** Provided entries **
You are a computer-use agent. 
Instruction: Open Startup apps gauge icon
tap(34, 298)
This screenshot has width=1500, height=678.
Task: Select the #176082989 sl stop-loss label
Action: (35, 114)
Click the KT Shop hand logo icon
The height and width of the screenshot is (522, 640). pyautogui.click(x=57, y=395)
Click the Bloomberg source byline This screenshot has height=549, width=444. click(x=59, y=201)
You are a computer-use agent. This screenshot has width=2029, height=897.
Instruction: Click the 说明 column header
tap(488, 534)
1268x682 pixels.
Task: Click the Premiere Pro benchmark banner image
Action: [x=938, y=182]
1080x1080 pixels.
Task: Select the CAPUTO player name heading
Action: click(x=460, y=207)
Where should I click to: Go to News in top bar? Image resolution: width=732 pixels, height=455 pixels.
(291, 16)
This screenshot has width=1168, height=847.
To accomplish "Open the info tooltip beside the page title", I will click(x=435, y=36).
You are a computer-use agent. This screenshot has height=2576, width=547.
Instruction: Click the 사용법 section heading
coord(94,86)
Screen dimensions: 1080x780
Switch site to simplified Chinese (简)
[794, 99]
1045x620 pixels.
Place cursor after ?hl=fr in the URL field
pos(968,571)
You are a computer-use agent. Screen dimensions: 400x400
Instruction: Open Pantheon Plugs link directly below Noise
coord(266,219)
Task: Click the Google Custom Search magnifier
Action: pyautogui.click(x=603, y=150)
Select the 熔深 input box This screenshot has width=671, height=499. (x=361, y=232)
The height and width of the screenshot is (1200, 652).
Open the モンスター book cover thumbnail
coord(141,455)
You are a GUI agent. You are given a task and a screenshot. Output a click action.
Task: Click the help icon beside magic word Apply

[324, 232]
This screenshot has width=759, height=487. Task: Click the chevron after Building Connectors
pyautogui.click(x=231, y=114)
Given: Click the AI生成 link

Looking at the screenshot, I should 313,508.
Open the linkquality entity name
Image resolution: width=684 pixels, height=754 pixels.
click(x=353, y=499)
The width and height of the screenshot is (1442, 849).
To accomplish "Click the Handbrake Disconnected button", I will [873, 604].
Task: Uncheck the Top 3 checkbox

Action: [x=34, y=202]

** What you need to do **
Set down the preceding data verbatim. Every line belongs in the copy.

** Task response **
You are a computer-use agent. 
Instruction: Open Startup apps gauge icon
tap(34, 298)
This screenshot has width=1500, height=678.
Task: Select the #176082989 sl stop-loss label
Action: (35, 114)
Click the KT Shop hand logo icon
The height and width of the screenshot is (522, 640). pyautogui.click(x=57, y=395)
Click the Bloomberg source byline This screenshot has height=549, width=444. click(x=59, y=201)
You are a computer-use agent. This screenshot has width=2029, height=897.
Instruction: Click the 说明 column header
tap(488, 534)
1268x682 pixels.
Task: Click the Premiere Pro benchmark banner image
Action: [x=938, y=182]
1080x1080 pixels.
Task: Select the CAPUTO player name heading
Action: click(x=460, y=207)
Where should I click to: Go to News in top bar? Image resolution: width=732 pixels, height=455 pixels.
(291, 16)
This screenshot has width=1168, height=847.
To accomplish "Open the info tooltip beside the page title", I will click(x=435, y=36).
You are a computer-use agent. This screenshot has height=2576, width=547.
Instruction: Click the 사용법 section heading
coord(94,86)
Screen dimensions: 1080x780
Switch site to simplified Chinese (简)
[794, 99]
1045x620 pixels.
Place cursor after ?hl=fr in the URL field
pos(968,571)
You are a computer-use agent. Screen dimensions: 400x400
Instruction: Open Pantheon Plugs link directly below Noise
coord(266,219)
Task: Click the Google Custom Search magnifier
Action: pyautogui.click(x=603, y=150)
Select the 熔深 input box This screenshot has width=671, height=499. (x=361, y=232)
The height and width of the screenshot is (1200, 652).
Open the モンスター book cover thumbnail
coord(141,455)
You are a GUI agent. You are given a task and a screenshot. Output a click action.
Task: Click the help icon beside magic word Apply

[324, 232]
This screenshot has width=759, height=487. Task: Click the chevron after Building Connectors
pyautogui.click(x=231, y=114)
Given: Click the AI生成 link

Looking at the screenshot, I should 313,508.
Open the linkquality entity name
Image resolution: width=684 pixels, height=754 pixels.
click(x=353, y=499)
The width and height of the screenshot is (1442, 849).
To accomplish "Click the Handbrake Disconnected button", I will [873, 604].
Task: Uncheck the Top 3 checkbox

Action: [x=34, y=202]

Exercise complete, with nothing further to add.